13. Does a report arising from the peer review need to be prepared?
Yes, a report should be prepared so that the Practitioner can provide documentary evidence that the peer review process had taken place and was completed within 24 months from the finalisation of practice review. The report also serves as documentary evidence to demonstrate compliance with the peer review order issued by the PRC. The format of the peer review report should at the minimum contain the following information:
- A cover letter and confirmation of completion of the peer review process by the peer reviewer;
- Timeline of the peer review process;
- Implementation date, together with the respective remedial action plan for findings as identified in the practice review;
- List of the audit engagements that have been selected for peer review and the results of the review; and
- The results of the review of the ISQMs.
14. Should the peer reviewer report to PRD in the peer review process?
No. The PR reviewers will review the peer review reports to assess the effectiveness of the peer review process and Practitioner’s compliance with the PRC’s order during the subsequent review. However, PRC reserves the right to request for the peer review report and all the relevant supporting documents.
15. Will any disciplinary action be taken against the practitioner for non-compliance with the peer review order?
PRC takes a stern view if a Practitioner does not comply with PRC’s order of appointing a peer reviewer and/ or completing the peer review process prior to the subsequent review. Non-compliance with the peer review may result in disciplinary and/or enforcement action.
16. What if the Practitioner forgets to write in to PRD and submit the list of audit files that have been subjected to peer review?
It is the Practitioner’s responsibility to ensure that he/she informs PRD on his/her compliance with his/her peer review order, and to provide the list of audit files that have been subjected to peer review and the names of the peer reviewers. Non-compliance with the peer review orders may result in disciplinary and/or enforcement action.
C. Selection of Audit Engagement files for Peer Review:
1. How many audit engagements should be selected for the peer review process?
There are different orders that can be issued by the PRC depending on the severity of findings during the practice review. The PRC may order that certain audit engagements signed off by the Practitioner within a specified review period be subject to peer review. In most cases, the number of audit engagements subject to peer review within a specified review period will be stated in the order issued by the PRC.
2. Are there any criteria for the selection of the audit engagements, if not expressly stated in the order issued by the PRC?
The Practitioner should bear in mind that the objective of the peer review is to provide an opportunity for him/her to improve on his/her audit process under the guidance of another suitably qualified practitioner. For this purpose, the audit engagements selected should at the minimum consist of the findings as identified in the practice review report. Other considerations for file selections should be the audit fees, the size and complexity of the engagements, and the nature and operations of the auditees.

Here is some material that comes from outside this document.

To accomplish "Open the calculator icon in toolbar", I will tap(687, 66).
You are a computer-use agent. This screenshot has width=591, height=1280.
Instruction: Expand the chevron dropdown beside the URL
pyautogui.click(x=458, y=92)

3. What actions should be taken if the practitioner under review no longer has any audit clients or if the practitioner is unable to comply with the number of audit engagements to be subjected to peer review due to the firm’s downsizing or ceasing its operations? What should the practitioner do if he/she knows that he/she is not able to comply with the PRC order prior to the expiry of his/her 24-month rectification period?
The Practitioner is required to inform PRD immediately on the changes with the submission of relevant and sufficient evidence (e.g. confirmations from SSM on the cessation of firm) to apply for exemptions that can only be granted by PRC.